The new device (a Huawei E585) adds a number of refinements intended to address criticisms of the original – most notably an OLED screen with text displaying status information and one button operation. On the inside it adds browser-based configuration, replacing the (PC only) software required previously.
Need to Know
- It’s identically-sized to the original but switches to a matt black front and metallic back finish.
- Charging is now via micro-USB (handy because that’s what handsets have standardised on).
- The battery is the same as before running the device for the same time, but charging is around 30% quicker and can now be done during use.
- The original three buttons (power, 3G and WiFi) are replaced with a single one which glows when the it’s on (the screen times-out to conserve power).
- Pricing is unchanged, making it available from £49 on pre-pay.
- It now automatically reconnects when the signal is lost.
- The screen displays connection status, number of connected clients, data usage (per session) and SMS notifications.

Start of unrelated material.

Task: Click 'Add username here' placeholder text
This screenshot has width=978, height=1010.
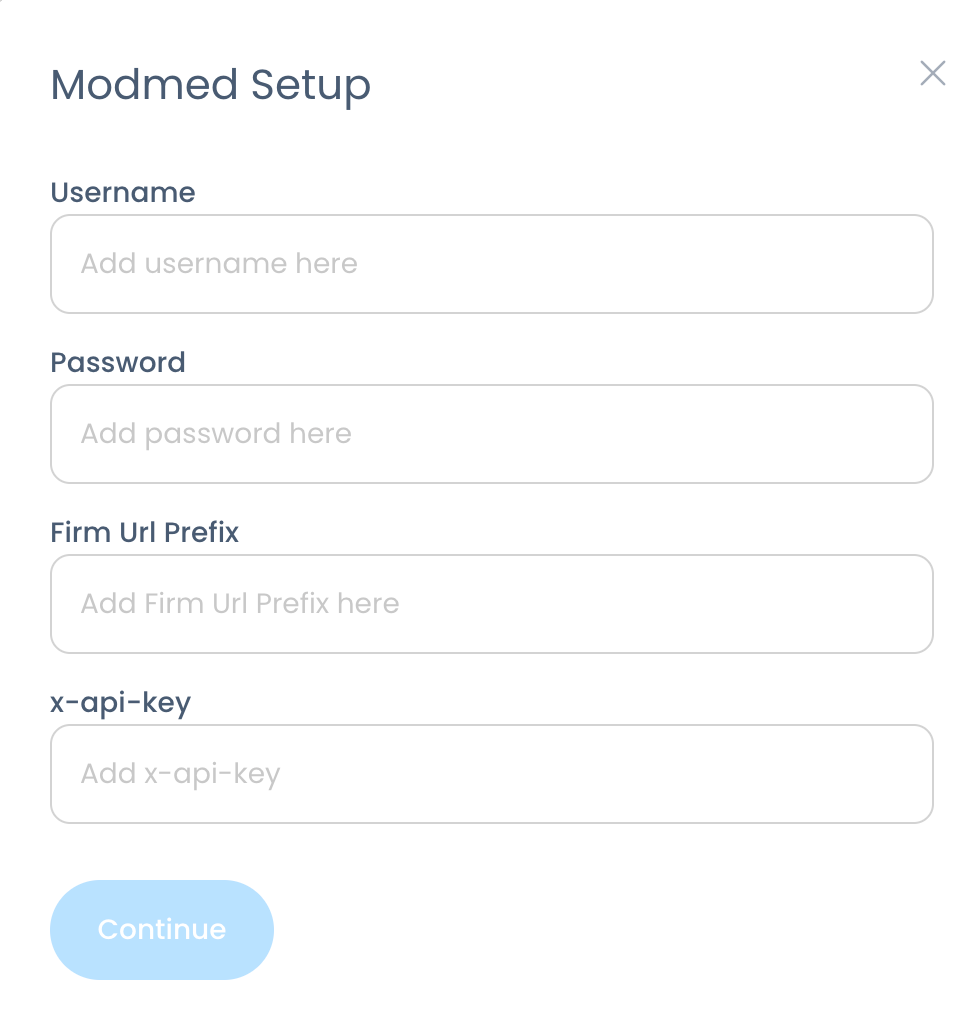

- The device still only operates on 3G and won’t drop down to 2G in poor coverage areas (none of 3′s broadband dongles do).
The original MiFi devices will soon be upgradable too adding some of the new device’s features, such as one button operation. There are no firm details on availability, but 3 staff are using it now.
Not just a device…
Almost in passing at the end of the event, the 3 product manager mentioned that 3 stores would be willing to help customers setup their MiFi devices and, for example, laptop connections. Although clearly not a formal arrangement (3′s shop staff are not going to solve any serious problems for you) this is an interesting step towards emulating Apple’s Genius Bar approach to in-store support – something which we first heard discussed at a 3 event over a year ago.
We’ll be watching closely, but this could be a significant step in both promoting devices like the MiFi to customers who may be intimidated by the technical details and repair their reputation for giving poor customer support from their overseas call centres.